We thought it would be interesting to have a conversation about our tasting-notes and try to understand what makes the difference and the similarities. Readers often ask us how, even when we appear to agree, our notes are apparently completely different.
Let's take the Balblair 2000 tasted in issue 93. We are close in the scoring (8,1 and 7,8) but more interesting, also close in the way we assess the whisky and the choice of our descriptors. We both start by qualifying the whisky as being "delicate and floral".
The floral aromas themselves differ: marshmallow for Dave, rosebud and narcissus for me. Dave notes a powdery sensation when I find a dusty one. And we both recommend to avoid water. I must say I was jubilant when I read his "Dare I say whispering?" for the palate as I felt my brother in drams was finally acknowledging my concept of 'whispering whiskies'. An old teasing between us. "That Balblair is a good example of how we more often than not agree," says Dave. "We arrive to the same conclusion, using different words. For me, this comes down to a cultural aspect. Our sense of smell is closely linked to our memory. I grew up in Glasgow, brought up on a West Coast diet of sweets and biscuits." This is obviously different from the one I received in my small Norman village, fed on cream, butter, vegetables from the garden and cider. I notice that I often find cider apples, or cider cellar notes especially in old Speysiders. I also tend to refer a lot to cooked dishes, not surprising given my passion for cooking.

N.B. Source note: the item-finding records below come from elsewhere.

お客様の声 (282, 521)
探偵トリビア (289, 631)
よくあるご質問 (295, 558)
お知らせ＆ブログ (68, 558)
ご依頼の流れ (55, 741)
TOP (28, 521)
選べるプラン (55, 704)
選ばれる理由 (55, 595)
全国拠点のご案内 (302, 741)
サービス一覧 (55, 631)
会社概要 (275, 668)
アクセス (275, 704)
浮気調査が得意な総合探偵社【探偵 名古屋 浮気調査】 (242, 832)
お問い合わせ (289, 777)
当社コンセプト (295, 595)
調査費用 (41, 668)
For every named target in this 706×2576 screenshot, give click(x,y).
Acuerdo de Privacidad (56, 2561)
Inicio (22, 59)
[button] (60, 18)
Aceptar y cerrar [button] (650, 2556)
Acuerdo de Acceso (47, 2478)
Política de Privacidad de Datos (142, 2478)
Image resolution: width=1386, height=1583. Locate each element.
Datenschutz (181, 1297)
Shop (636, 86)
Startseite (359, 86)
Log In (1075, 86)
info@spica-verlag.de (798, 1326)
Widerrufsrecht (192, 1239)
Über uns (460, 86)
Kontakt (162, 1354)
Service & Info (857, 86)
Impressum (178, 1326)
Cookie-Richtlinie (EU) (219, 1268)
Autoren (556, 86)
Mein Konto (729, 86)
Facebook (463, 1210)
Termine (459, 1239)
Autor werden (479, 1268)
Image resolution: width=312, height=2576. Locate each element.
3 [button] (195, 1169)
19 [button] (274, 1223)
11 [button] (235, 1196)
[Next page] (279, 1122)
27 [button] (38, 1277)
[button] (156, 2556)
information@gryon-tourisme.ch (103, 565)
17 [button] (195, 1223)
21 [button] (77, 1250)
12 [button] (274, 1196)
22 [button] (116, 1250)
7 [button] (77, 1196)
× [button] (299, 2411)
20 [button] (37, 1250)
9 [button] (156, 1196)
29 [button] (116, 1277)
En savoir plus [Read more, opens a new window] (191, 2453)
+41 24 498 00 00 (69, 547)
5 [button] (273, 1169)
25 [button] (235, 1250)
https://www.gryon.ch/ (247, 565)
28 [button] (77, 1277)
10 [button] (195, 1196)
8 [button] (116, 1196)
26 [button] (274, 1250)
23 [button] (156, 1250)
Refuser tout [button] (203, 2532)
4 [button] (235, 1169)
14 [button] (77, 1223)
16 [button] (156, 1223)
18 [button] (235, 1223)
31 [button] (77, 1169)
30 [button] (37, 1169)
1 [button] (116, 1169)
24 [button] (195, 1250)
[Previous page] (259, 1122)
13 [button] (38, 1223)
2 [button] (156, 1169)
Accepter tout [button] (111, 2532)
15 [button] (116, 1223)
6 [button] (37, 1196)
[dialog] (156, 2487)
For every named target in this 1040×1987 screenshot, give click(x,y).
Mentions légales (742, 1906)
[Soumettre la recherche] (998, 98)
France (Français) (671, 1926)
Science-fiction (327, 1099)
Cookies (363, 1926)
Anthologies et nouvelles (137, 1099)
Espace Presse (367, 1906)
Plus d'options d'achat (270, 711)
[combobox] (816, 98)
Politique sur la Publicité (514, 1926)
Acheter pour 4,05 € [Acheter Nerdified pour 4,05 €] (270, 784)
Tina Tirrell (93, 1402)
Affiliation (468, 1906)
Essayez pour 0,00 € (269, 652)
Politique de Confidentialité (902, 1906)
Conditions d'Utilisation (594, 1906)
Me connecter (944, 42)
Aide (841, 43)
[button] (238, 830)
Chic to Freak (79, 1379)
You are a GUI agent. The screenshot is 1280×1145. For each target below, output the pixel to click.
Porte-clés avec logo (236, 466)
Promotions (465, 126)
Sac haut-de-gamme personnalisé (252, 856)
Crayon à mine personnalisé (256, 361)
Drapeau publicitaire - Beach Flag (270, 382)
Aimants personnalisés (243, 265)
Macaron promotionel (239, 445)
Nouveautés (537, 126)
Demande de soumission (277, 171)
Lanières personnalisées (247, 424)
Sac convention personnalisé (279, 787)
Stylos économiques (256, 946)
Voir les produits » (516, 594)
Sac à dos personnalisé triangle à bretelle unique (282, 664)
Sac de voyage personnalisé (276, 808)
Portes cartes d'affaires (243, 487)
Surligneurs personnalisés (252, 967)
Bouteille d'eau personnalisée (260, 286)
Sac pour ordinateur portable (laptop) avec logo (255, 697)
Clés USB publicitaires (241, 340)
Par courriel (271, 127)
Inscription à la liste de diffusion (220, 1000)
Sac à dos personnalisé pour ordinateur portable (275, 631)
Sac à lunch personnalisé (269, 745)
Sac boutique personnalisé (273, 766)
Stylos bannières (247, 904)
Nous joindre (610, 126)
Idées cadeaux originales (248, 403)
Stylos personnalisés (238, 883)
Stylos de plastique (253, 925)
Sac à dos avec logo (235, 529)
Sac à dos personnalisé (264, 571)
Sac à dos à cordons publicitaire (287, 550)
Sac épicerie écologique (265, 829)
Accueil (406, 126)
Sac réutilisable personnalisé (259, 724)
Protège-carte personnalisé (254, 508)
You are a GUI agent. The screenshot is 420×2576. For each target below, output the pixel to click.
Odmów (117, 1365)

Whereas Dave will easily convey images of outdoor activities: wet socks, green fence post, hot bracken… The hiker is not far !
Finally the tasting-notes give as much information about the taster as they do on the whisky itself!
Science can be called for help as well to explain a different descriptions. "People naturally enough, believe that everything has an aroma unique to itself, yet they are shared," Dave continues across. "Kiwi fruits share aromatic compounds with oysters for example. It's no surprise that we'll say the same thing with different words." So when I write oyster and Dave finds kiwi fruit, we are on the same wavelength?
It is not obvious for me but it becomes so when it comes to herbs: basil and tarragon for instance are both members of the aniseed family and the likeness makes more sense.
Have you noticed that burnet tastes like cucumber ? There is a chance they share the same DNA.
In Issue 93, the comments we gave on the Lagavulin 1989 are interesting to look at. We differ not so much in the descriptors - we both find smoke, seashells, brine/sea spray and some floral notes - but there is a gap in the appreciation. Dave was totally carried away and scored this version of Lagavulin a 9, raving about its "complexity", its" power and energy" while I was somewhat disturbed by this tidal outburst. Even if I appreciated this "clean cut frisky hearty Ileach", I was less enthusiastic.
Another area worth exploring is the way we discover new flavours.
Dave with his frequent trips to Japan is familiar with miso soup and other Japanese dishes. Walking on Islay beaches, I have discovered a lot of nuances in seaweeds. I also have explored the great family of peppers. And just quoting "pepper" in a note is not enough. It has to be cubeb, Malabar, Indonesian, sechouan or another origin.
Dave and I often remember our trip to La Réunion a few years ago. We went to a local market and marvelled at the richness of aromas and flavours like kids in front of their Christmas presents.
Vetiver was the revelation. We never had smelled that aromatic root used a lot in perfumery before. Since then, we happen to find it in some whiskies.
Exploring new olfactory areas, constantly practising our senses is the key to produce accurate tasting-notes. But they would not make sense without one essential pursuit: the reader's enjoyment and of course our own.
Taken from Whisky Magazine – Issue 93
Nose: Delicate and floral. Marshmallow, damp (freshly washed) linen, then kiwi fruit, sweet persimmon, subtle citrus and talcum powder.
Palate: Dare I say, whispering? Powdery with whipped cream, strawberry and white fruit. Doesn’t particularly like water.
Finish: Fresh, lime.
Comments: A very subtle, and discreet Balblair but another addition to what has become a compelling range.
Nose: Delicate. Floral and grassy. Rosebud. With a faint aerial smoky touch. Narcissus, lemon balm.
Palate: Sweet and syrupy. Pears in vanilla syrup. A grassy flavour as well.
Finish: Short but pleasant. Marzipan. Slightly dusty.
Comments: Quite a shy whisky but elegant and well knitted. Avoid water though.